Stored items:

* * * * *

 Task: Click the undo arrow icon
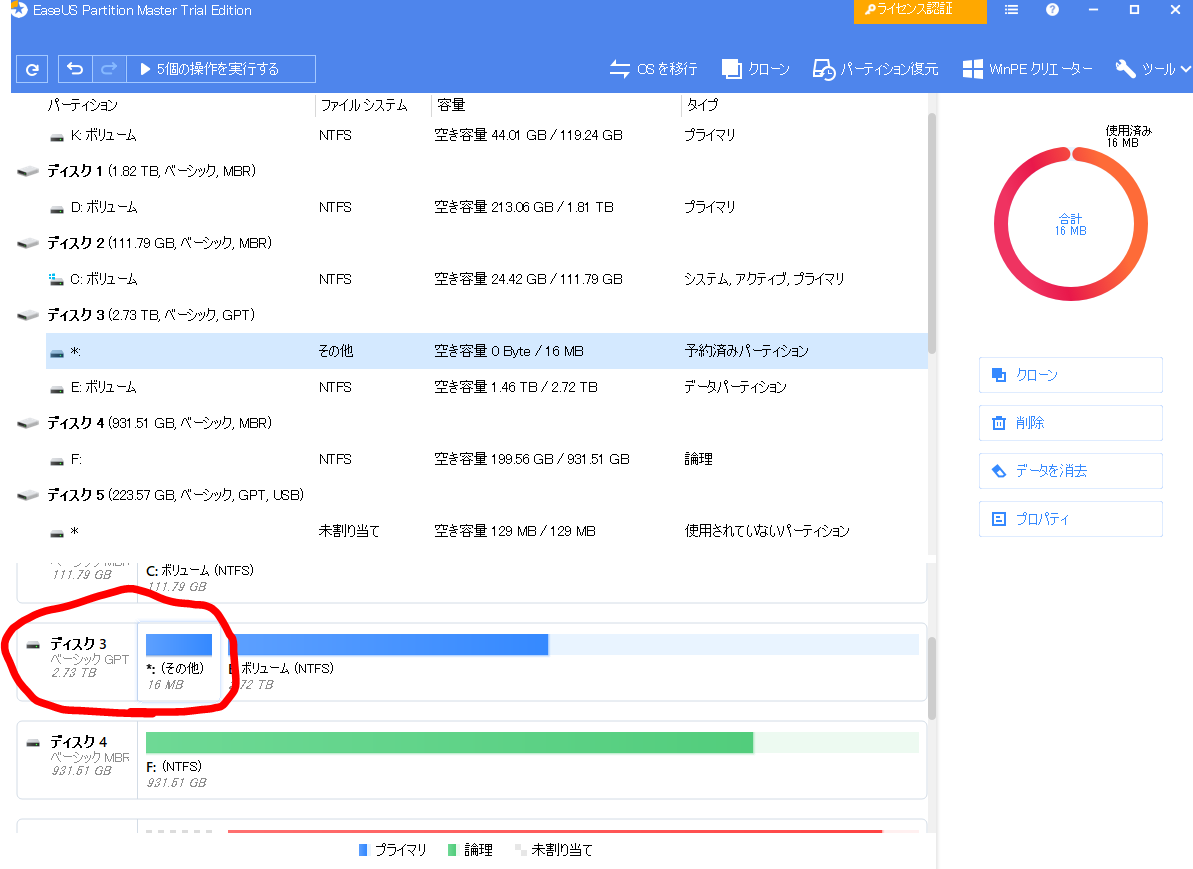(75, 69)
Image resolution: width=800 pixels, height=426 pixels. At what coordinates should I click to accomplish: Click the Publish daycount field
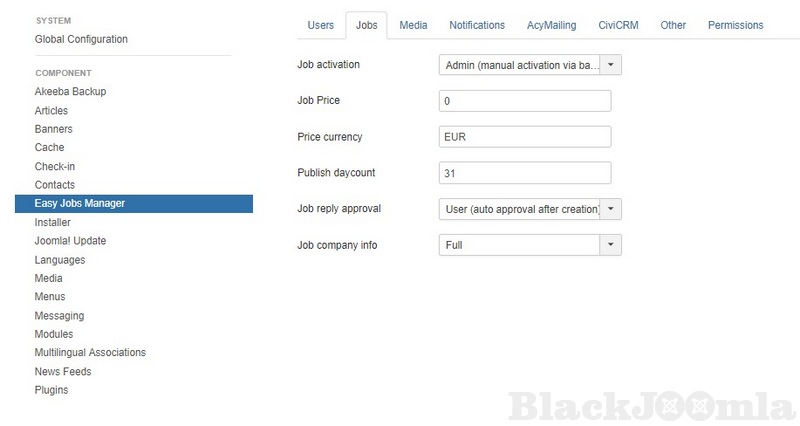(524, 173)
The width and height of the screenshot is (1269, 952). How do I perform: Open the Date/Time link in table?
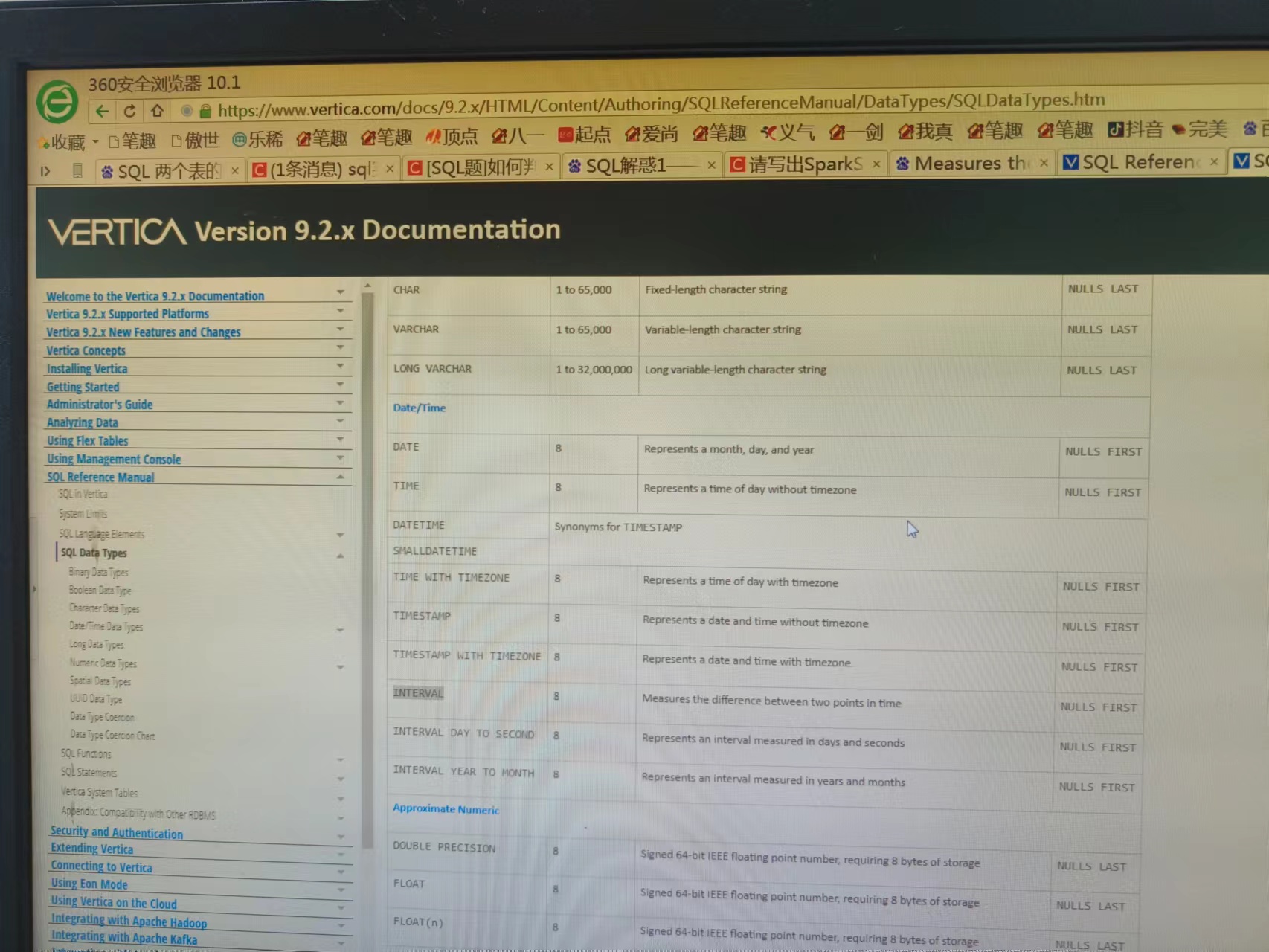419,408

* * * * *

● Activity
Give every entry again as it is, dropping its pictures.

● Exercise output
 Task: Click the undo arrow icon
(75, 69)
Image resolution: width=800 pixels, height=426 pixels. At what coordinates should I click to accomplish: Click the Publish daycount field
(524, 173)
The width and height of the screenshot is (1269, 952). How do I perform: Open the Date/Time link in table?
419,408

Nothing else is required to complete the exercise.